NOW, THEREFORE, in consideration of the mutual covenants and agreements
contained in this Agreement, the Company and the Warrantholder certify and agree
as follows:
1. GRANT OF THE RIGHT TO PURCHASE COMMON STOCK. For value received, the
adequacy of which is hereby acknowledged, the Company hereby grants to
Warrantholder, and Warrantholder is entitled to, upon the terms and subject to
the conditions set forth in this Agreement, a warrant (the "WARRANT") to
subscribe for and purchase from the Company a number of shares (the "SHARES") of
the Company's common stock, $0.001 par value (the "COMMON STOCK") equal to Two
Hundred Thousand (200,000) Shares of the Common Stock at a purchase price of
[Sixty Cents ($0.60)] [Seventy Five Cents ($0.75)] per Share (the "EXERCISE
PRICE"). This Warrant is being issued pursuant to the terms of a letter
agreement between the Company and Warrantholder dated December 15, 2003, as
amended on April 11, 2004 (the "FEE AGREEMENT"). The Fee Agreement is
incorporated herein by reference.
2. EXPIRATION. The Warrant shall expire and cease to be exercisable at
5:00 p.m. Pacific time on May 25, 2009 (the "Expiration Date").

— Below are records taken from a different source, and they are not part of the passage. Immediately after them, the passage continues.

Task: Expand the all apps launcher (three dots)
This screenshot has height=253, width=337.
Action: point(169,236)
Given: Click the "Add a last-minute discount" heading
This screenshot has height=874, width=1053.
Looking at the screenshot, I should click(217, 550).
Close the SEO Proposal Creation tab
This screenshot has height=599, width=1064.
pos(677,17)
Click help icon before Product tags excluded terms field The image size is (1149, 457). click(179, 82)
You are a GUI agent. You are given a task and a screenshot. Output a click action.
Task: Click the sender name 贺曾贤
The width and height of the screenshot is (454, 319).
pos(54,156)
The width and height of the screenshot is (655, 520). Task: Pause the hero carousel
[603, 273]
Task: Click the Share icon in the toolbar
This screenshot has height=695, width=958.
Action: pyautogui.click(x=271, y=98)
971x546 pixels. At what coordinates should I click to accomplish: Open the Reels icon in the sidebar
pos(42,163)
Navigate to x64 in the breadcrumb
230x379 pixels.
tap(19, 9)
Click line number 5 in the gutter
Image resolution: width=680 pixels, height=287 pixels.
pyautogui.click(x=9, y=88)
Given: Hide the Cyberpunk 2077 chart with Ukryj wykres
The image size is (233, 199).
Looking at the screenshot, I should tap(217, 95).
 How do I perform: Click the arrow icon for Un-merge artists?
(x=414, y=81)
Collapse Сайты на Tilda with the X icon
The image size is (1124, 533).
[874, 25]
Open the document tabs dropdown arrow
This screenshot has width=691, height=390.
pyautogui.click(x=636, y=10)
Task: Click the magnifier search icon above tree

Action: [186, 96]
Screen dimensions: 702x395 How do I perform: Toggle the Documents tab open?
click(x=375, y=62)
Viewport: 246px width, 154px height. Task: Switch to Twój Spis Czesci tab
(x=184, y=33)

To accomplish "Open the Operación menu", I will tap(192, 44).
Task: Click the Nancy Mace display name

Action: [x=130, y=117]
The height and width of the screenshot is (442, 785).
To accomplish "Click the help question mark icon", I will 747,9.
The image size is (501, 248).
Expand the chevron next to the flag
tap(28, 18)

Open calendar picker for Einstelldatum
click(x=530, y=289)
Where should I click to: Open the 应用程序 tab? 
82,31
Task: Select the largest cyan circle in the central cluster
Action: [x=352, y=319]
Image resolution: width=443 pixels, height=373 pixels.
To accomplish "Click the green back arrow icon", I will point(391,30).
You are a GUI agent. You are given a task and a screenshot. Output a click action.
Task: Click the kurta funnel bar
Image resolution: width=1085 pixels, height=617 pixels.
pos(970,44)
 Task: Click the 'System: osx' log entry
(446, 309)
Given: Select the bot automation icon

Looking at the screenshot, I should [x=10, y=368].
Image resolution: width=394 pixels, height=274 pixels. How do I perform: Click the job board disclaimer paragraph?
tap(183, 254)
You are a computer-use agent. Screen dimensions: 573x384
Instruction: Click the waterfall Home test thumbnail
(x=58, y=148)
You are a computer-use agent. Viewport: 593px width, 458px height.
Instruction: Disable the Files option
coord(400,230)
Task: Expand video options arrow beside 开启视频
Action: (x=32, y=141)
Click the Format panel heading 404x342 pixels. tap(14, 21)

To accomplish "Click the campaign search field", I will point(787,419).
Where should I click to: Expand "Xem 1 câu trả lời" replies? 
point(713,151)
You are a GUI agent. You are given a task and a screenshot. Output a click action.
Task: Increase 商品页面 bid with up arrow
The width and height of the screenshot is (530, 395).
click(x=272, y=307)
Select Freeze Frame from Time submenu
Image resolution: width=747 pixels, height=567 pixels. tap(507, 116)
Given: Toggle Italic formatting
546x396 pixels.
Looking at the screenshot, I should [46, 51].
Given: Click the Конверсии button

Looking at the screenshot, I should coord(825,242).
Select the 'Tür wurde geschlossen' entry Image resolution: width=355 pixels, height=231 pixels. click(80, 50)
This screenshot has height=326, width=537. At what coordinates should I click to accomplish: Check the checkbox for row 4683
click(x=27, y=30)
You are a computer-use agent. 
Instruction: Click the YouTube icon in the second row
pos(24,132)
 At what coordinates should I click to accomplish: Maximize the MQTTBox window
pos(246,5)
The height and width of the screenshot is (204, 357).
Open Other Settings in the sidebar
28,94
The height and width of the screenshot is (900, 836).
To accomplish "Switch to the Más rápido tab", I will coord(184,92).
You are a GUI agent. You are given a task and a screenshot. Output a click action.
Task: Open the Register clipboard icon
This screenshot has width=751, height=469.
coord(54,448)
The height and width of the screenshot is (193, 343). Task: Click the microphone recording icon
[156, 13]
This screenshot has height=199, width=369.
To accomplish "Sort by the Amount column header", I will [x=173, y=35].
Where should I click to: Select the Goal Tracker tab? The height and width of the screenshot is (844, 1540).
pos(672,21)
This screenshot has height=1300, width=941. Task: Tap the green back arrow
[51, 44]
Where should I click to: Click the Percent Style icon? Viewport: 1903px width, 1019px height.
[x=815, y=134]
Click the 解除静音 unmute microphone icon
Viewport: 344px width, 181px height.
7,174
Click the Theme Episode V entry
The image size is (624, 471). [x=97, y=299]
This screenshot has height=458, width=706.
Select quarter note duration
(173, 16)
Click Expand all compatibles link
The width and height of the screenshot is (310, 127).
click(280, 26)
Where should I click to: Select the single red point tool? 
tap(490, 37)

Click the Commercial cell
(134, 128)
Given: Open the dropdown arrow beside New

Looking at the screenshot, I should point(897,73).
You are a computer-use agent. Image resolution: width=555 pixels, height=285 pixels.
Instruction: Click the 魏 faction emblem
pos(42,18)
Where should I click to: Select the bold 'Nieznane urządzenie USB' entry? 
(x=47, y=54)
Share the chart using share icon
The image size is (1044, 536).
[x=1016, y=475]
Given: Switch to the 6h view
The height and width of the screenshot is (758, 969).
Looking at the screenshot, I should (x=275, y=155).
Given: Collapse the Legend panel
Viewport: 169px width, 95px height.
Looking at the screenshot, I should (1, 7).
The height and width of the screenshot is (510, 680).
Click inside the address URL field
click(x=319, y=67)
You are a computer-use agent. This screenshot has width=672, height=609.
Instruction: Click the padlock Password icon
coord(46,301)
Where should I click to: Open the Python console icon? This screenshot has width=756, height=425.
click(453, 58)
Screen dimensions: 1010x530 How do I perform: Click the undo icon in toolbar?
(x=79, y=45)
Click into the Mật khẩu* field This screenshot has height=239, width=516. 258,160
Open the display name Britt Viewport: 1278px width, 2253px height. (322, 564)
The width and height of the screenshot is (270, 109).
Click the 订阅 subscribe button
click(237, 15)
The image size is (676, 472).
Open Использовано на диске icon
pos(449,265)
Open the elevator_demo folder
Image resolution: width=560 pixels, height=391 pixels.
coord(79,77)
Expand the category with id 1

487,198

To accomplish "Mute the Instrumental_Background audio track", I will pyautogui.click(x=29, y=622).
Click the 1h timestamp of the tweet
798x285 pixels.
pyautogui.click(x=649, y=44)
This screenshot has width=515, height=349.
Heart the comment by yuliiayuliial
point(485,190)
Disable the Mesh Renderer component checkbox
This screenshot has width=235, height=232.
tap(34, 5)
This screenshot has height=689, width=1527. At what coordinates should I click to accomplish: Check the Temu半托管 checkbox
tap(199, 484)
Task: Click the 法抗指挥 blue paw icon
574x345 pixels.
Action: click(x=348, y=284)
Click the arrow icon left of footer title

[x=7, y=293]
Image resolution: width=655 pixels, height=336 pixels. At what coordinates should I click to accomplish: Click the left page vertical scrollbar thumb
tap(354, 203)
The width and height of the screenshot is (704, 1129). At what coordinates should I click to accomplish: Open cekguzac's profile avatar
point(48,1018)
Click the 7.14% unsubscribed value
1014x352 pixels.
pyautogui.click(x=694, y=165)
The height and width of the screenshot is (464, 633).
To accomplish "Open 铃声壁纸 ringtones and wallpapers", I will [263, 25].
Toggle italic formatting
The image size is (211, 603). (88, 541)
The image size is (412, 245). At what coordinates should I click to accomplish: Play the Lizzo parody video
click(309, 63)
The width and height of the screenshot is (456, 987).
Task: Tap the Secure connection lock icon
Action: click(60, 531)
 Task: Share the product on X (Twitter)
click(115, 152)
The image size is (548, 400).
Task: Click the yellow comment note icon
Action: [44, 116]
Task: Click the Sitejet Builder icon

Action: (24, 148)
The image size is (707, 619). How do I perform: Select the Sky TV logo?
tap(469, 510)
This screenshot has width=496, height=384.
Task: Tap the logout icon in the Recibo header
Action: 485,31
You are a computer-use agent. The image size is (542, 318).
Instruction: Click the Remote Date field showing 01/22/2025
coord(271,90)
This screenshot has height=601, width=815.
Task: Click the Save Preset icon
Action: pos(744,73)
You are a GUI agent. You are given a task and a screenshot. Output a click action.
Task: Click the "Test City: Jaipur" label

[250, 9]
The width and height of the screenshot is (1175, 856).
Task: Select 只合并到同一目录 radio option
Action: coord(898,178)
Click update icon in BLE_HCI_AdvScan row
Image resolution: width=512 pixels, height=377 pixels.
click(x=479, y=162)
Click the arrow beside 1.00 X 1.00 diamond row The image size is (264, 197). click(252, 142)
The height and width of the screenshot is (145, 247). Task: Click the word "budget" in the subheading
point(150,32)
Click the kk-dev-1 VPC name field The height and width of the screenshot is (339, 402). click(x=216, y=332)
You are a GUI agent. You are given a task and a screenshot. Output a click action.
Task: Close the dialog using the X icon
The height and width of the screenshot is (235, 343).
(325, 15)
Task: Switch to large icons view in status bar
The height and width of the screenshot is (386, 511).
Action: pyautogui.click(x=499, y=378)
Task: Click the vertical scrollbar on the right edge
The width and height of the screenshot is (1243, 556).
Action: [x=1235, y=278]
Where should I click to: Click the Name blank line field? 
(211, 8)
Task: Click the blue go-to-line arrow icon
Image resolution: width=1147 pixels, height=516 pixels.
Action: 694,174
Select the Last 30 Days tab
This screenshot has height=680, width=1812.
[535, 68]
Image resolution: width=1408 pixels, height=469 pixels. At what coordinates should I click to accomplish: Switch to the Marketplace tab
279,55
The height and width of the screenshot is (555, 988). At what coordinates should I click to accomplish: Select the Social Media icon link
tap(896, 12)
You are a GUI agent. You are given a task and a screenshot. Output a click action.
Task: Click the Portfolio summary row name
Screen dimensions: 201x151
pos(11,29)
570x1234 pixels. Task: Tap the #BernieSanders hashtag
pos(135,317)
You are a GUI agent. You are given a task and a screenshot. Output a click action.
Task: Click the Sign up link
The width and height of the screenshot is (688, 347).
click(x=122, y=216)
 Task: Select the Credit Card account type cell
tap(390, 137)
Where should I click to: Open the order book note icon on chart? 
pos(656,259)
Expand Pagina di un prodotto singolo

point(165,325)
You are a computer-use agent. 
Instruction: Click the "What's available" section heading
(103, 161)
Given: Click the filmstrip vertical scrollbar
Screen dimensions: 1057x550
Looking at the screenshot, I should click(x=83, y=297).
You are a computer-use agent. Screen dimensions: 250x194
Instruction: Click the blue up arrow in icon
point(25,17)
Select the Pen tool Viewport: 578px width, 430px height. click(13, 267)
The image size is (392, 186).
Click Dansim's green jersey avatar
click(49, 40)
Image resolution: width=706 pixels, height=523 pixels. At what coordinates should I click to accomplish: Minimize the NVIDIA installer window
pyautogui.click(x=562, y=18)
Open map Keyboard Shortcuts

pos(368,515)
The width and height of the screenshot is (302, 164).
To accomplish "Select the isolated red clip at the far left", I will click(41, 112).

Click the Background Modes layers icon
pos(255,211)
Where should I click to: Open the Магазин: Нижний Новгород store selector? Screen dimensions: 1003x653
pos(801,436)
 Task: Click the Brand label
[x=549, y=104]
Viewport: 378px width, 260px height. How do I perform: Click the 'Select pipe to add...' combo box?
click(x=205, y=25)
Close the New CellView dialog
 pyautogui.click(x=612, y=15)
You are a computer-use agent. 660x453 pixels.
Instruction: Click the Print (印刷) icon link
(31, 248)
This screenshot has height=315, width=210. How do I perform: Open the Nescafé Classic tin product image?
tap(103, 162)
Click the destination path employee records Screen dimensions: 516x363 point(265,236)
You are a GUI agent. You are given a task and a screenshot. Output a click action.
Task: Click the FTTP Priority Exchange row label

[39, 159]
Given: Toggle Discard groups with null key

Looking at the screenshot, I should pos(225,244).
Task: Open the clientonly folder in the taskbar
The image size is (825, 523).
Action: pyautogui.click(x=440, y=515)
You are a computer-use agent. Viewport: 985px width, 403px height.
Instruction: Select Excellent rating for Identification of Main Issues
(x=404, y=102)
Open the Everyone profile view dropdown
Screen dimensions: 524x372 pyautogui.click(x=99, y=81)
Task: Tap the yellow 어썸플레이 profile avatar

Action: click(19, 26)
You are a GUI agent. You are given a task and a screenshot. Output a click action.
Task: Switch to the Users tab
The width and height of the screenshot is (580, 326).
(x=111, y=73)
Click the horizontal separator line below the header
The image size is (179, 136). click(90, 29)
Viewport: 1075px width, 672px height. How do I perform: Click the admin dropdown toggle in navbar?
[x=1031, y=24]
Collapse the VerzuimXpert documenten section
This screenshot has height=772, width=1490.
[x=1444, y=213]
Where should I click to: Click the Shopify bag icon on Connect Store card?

3. METHOD OF EXERCISE; PAYMENT; ISSUANCE OF SHARES. Subject to Section
2 hereof, the purchase right represented by the Warrant may be exercised by the
Warrantholder, in whole and not in part, by tendering to the Company a duly
executed Notice of Exercise in the form attached as Appendix A at the principal
office of the Company and by payment to the Company, by check, of an amount
equal to the then applicable Exercise Price multiplied by the number of shares
then being purchased. In the event of any exercise of the rights represented by
this Agreement, certificates for the shares of stock so purchased shall be in
the name of, and delivered to, Warrantholder, or as Warrantholder may direct
(subject to the terms of transfer contained herein). Such delivery shall be made
within thirty (30) days after exercise and at the Company's expense. The shares
so issued upon exercise of the rights represented by this Agreement shall be
duly authorized, validly issued, fully paid and non-assessable.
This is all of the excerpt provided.